La dernière vie de Simon

Mais le film se mue rapidement. Si une première partie traite de Simon enfant, l’essentiel du film tourne autour de sa vie de jeune adulte. Le bouclier identitaire qu’il s’est infligé est alors mis à mal par ses sentiments refoulés, que seul le vrai Simon peut exprimer. Il est confronté à une identité usurpée, en témoigne la mise en scène maligne et l’omniprésence de miroirs et de reflets. Il doit faire un choix, s’accepter ou affronter cette part de lui-même. En bon coming-of-age movie, Simon est face à ses sentiments, mais également aux pressions inhérentes des premiers pas dans la vie d’adulte.

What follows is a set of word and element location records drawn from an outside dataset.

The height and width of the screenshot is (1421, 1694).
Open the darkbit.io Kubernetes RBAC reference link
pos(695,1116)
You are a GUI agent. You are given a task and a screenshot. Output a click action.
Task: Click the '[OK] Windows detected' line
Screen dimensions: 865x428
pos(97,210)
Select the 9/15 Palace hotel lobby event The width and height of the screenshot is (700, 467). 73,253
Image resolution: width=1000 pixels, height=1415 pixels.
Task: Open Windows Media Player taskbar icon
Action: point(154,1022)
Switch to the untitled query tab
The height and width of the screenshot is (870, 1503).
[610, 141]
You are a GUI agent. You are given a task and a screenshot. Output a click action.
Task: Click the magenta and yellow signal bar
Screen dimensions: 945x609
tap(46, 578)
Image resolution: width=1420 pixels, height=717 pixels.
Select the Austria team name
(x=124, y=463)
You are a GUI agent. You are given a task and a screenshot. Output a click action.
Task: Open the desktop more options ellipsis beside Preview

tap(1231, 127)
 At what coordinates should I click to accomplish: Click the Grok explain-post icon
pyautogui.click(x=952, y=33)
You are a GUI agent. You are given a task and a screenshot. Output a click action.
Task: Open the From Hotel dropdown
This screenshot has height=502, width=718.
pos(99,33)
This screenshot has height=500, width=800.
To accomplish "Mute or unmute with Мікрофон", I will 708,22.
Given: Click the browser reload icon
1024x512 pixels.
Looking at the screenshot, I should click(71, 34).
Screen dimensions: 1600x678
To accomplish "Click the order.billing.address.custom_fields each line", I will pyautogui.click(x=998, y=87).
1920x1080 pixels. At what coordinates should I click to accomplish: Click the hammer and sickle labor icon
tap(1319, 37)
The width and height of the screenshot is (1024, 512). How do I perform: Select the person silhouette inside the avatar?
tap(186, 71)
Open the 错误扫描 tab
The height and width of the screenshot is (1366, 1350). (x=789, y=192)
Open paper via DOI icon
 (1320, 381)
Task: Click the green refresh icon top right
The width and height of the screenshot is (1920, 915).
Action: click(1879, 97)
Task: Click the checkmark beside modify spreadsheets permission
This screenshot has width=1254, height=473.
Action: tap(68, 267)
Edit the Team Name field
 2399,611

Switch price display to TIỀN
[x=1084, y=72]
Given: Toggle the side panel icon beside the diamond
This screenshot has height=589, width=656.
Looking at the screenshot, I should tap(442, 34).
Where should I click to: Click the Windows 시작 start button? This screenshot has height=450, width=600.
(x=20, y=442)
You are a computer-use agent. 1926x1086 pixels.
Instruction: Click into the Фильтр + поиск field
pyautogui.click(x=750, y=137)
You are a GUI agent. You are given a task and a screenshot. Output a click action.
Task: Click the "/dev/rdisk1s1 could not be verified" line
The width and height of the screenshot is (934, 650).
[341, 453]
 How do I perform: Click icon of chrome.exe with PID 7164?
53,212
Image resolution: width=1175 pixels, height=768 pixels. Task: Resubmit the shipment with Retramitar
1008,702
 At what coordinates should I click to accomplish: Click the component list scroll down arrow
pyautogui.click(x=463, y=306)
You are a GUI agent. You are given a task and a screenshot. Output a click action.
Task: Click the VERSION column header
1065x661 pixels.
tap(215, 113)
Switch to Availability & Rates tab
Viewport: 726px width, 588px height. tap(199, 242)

Des considérations essentielles des films mettant en scène des adolescents, mais le fantastique et le pouvoir de Simon rajoutent une tension supplémentaire. Simon devient une sorte de Peter Parker exacerbé. Chez les deux personnages vivent deux identités antinomiques, qui sont le fruit d’un pouvoir surnaturel. Une dualité identitaire mise à mal par des sentiments amoureux et contradictoires selon l’identité pour laquelle on opte. Des éléments essentiels pour souligner un mal-être de fin d’adolescence.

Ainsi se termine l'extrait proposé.